Selected text:
____________________

Attorneys from Burg Simpson received a $58 million verdict in Arizona on behalf of 10 to 21 plaintiffs affected by a body part harvesting scheme.
The verdict was delivered Tuesday by a jury in Maricopa County, Arizona. The owners of Biological Resource Center had faced a lawsuit for fraud, outrageous conduct and mishandling of bodily remains, with the jury finding for the plaintiffs. The plaintiffs were awarded $5 million each in punitive damages and shared the remaining $8.5 million in compensatory damages. The verdict is believed to be among the largest personal injury verdicts in Arizona history. And despite the unusual facts of the case, it shares similarities with another in Colorado that Burg Simpson is also litigating.
A group of plaintiffs had claimed Biological Resource Center had held itself out to be a legitimate body donation center where bodies could be donated for medical research. The FBI raided the center in 2014 and found it had been illegally selling donated bodies on the black market.
According to Burg Simpson partner David TeSelle, who represented the plaintiffs in the four-week trial along with Michael Burg and Holly Kammerer from Burg Simpson, many of the people who chose to donate their bodies to Biological Resource Center were told their remains would be used for medical research — often to study or develop surgical procedures to fight the illnesses they would die from. Instead, body parts were often sold for other purposes to buyers around the world. According to various news reports following the FBI raid, the donated bodies would be cut up and sold to buyers around the world for thousands or millions of dollars.

____________________

Dataset entries:

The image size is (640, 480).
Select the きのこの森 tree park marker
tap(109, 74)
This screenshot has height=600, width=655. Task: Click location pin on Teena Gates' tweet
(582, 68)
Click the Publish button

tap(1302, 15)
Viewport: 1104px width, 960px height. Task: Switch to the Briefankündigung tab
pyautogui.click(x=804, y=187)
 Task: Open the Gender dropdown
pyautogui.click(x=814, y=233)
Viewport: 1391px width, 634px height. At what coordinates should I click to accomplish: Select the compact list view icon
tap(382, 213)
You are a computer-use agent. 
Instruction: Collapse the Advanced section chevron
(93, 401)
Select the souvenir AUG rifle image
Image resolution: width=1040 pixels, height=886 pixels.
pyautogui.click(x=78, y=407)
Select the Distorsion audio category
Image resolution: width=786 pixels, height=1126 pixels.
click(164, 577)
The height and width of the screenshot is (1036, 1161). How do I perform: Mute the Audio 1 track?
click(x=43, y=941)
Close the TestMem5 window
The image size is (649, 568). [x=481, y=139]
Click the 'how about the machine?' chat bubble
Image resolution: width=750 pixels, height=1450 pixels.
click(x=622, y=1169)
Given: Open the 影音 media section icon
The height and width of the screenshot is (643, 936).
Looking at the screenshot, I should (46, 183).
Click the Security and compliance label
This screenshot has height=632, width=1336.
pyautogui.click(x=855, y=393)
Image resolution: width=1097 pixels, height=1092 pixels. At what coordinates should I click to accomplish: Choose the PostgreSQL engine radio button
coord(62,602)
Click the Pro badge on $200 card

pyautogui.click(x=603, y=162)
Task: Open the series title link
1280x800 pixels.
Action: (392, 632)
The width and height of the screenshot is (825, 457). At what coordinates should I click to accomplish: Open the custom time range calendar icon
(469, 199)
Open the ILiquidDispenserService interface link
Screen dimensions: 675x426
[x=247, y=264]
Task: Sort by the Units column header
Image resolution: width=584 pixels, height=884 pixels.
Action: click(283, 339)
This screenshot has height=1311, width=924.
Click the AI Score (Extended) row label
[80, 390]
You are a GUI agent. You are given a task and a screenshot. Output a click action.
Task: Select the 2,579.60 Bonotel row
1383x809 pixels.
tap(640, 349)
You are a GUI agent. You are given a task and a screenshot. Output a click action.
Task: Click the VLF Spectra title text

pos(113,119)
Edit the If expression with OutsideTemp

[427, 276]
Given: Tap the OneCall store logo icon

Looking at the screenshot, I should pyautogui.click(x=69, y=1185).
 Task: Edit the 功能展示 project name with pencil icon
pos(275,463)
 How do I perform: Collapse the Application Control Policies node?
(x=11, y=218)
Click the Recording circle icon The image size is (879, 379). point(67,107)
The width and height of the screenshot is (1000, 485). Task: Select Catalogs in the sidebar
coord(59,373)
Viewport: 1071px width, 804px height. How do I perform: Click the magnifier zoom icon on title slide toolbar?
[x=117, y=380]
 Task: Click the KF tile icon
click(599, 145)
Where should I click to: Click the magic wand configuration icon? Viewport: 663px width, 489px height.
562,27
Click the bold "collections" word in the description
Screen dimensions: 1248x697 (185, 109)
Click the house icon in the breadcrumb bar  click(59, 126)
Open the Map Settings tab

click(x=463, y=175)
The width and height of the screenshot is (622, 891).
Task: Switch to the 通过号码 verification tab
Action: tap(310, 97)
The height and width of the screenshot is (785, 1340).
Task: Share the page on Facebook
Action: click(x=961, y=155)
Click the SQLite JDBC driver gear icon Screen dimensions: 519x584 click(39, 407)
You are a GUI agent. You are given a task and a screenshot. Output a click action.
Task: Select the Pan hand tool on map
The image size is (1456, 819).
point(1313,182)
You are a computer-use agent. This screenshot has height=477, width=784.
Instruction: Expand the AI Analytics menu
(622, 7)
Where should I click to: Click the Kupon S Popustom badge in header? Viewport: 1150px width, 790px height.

____________________

Task to carry out:
In the text about the Biological Resource Center verdict, in what year did the FBI raid the center? Please answer briefly.

Expected answer:
2014